本作の主人公が最後に言う。「君たちは真の生き生きを知らない」「何を愛し何を憎むかも分からず本を取り上げたらお手上げで、固有の肉体さえ重荷に感じる始末」という言葉は理性による水晶宮を何も考えずに信じ切っている同時代人への強烈な言葉のパンチであり、その裏には自分が持つ真の水晶宮への信仰があるのだと思います。
本作の主人公、及び本作の精神
前項では本作の主人公が求める真の水晶宮ついて語りました。
しかしそうなると、何で第二部でリーザに対しあんな仕打ちするんじゃいとツッコミ入れたくなります。
そもそも本作の主人公は、悲劇的かつ喜劇的で個人的には好きですが、どこか狂言回しのピエロのような趣があり、現実感がありません。
私は、その理由が本作の主人公は、ドストエフスキー自身の作家的葛藤精神が具現化した存在だからだと考えています。
私がドストエフスキーの作品をある程度読んで感じたのは、この人は常に血を流すレベルで考え続け、そしてその迷いそのものも作品として昇華してしまうような、魂の発露の作家なのだろうということです。

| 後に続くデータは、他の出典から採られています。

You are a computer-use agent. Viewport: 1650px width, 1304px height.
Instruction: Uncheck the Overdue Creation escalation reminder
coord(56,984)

人間には様々な人がいますが、どんな人にも愛を信じ慈しみ深い側面と同時に、暴力的な欲望を抱えている、私はそう考えています。
その慈愛の方に重きを置く作家は多く、そしてそれは素晴らしいことだと思いますが、慈愛だけでなく、欲望や混乱といった要素にもしっかりと視線を定め、徹底的に平等に考え抜き、人間存在を描こうとしたのがドストエフスキーだと思うのです。
その作家の精神の具現化が本作の主人公だとすると、屈辱と苦しみと愛の中で、血しぶきをあげて踊るピエロのような姿から、後の五大長編の輪郭が透けて見える様な気すらしてきます。

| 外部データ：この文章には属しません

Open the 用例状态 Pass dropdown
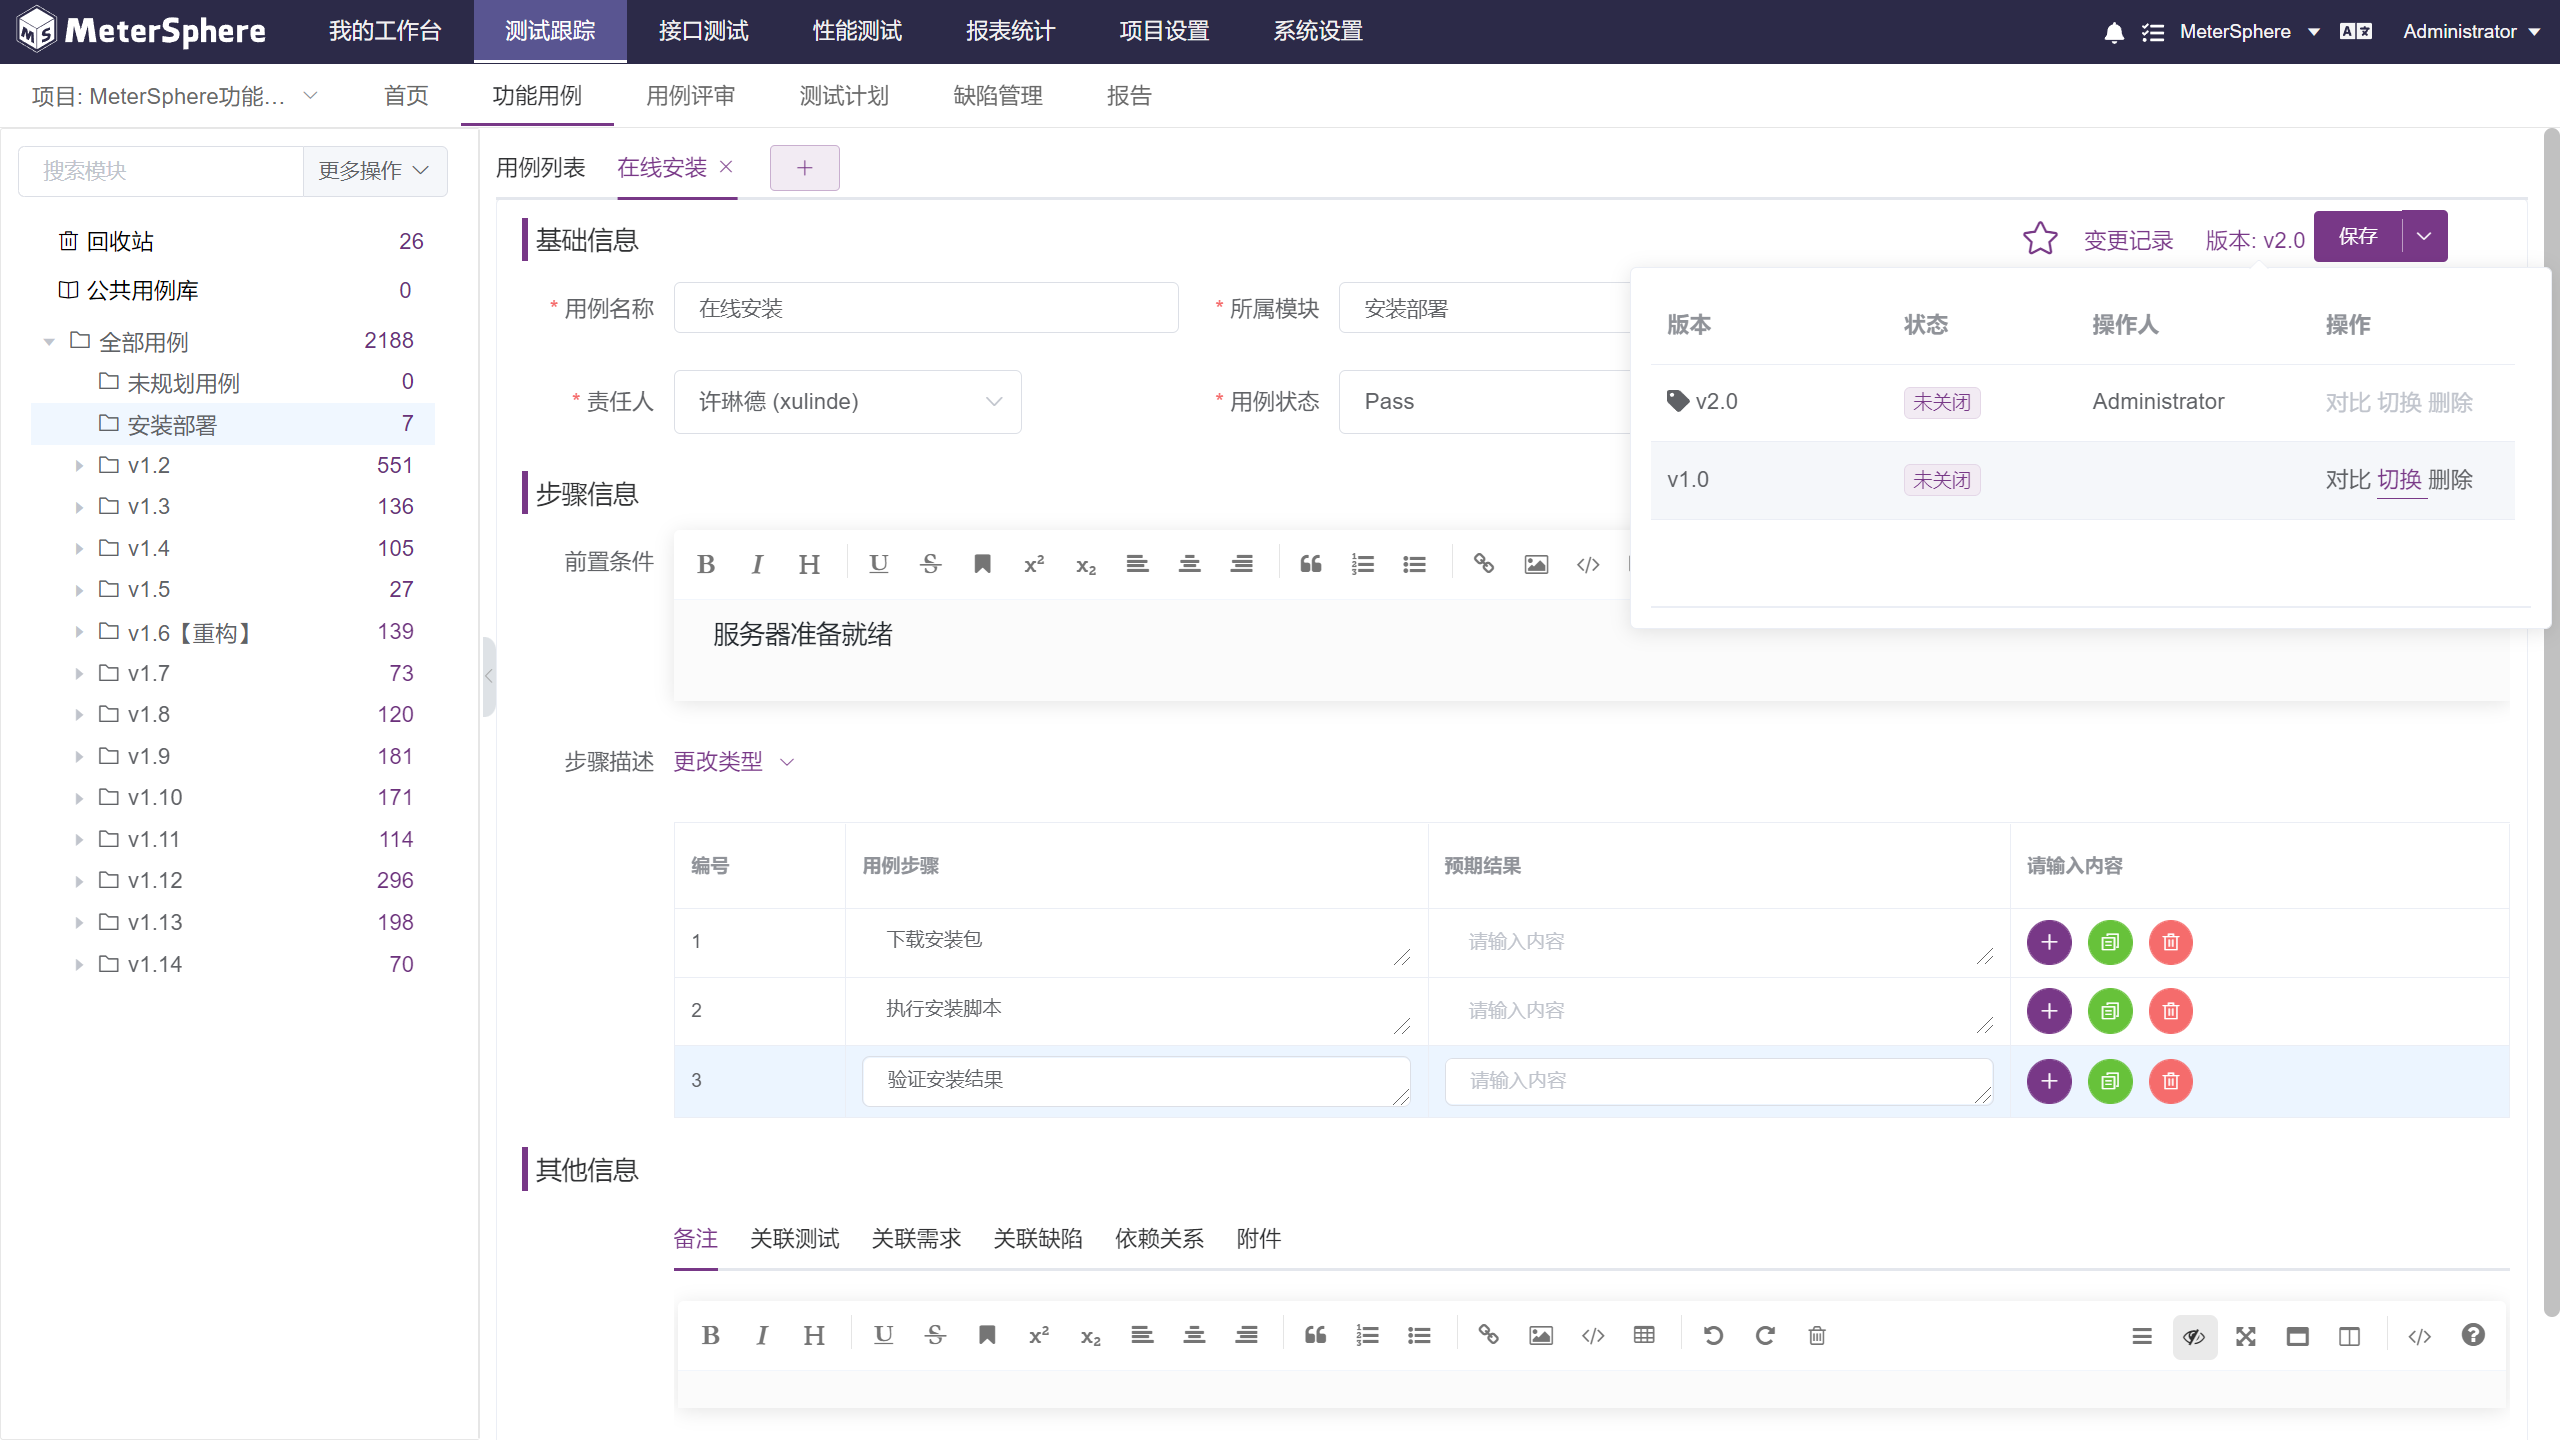Viewport: 2560px width, 1440px height. coord(1480,401)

本作の主人公が最後に「俺は人生においてとことんやってみたかっただけだ」「君たちは半分もやる勇気がなかった」「臆病さを思慮と勘違いしてなぐさめてるだけ」と言い放ちます。
これは科学を無条件に信奉しているだけで何も考えず、常識やタブーについて鼻から考える事を否定している同時代人への強烈な皮肉です(現代人にも当てはまる)
何度も言いますが、ドストエフスキーは血を流しながらタブーなどの壁をとっぱらい、自意識の混乱や倒錯など、不完全である人間を考え続けた作家だと思っています。
そして本作の主人公、及び本作そのものがその精神を映した鏡の様な小説であり、だからこそ自意識は行ったり来たりし、徹底的に無様な姿を主人公はさらけ出すのです。
まとめるなら本作のテーマは行ったり来たりする不完全な人間精神そのものを描くことにあると言っていいかもしれません。
自意識の奥底で愛への信仰を隠していながらも、それを信じ切れず、憎しみや突発的な欲望に身をゆだねてしまう。
その姿を克明に徹底的に描くことで、読者の心には何かが刻まれ、それはおかしくもあり悲しくもあるような形容しがたい唯一無二のもの。
本作の主人公の主張が全て合致する人は少ないでしょうし、否定すべきだと思う人もいるかもしれません。
しかし自意識の揺らぎに裏打ちされ、行ったり来たりしながらそれでも深い部分に潜っていく言葉の中には、何かしらの宝物が必ずあるはずです。個人的に私にとっては宝物だらけでした。
めくるめく万華鏡のように人間精神の振れ幅や様々な可能性を見せてくれた本作に感謝して本考察を終えます。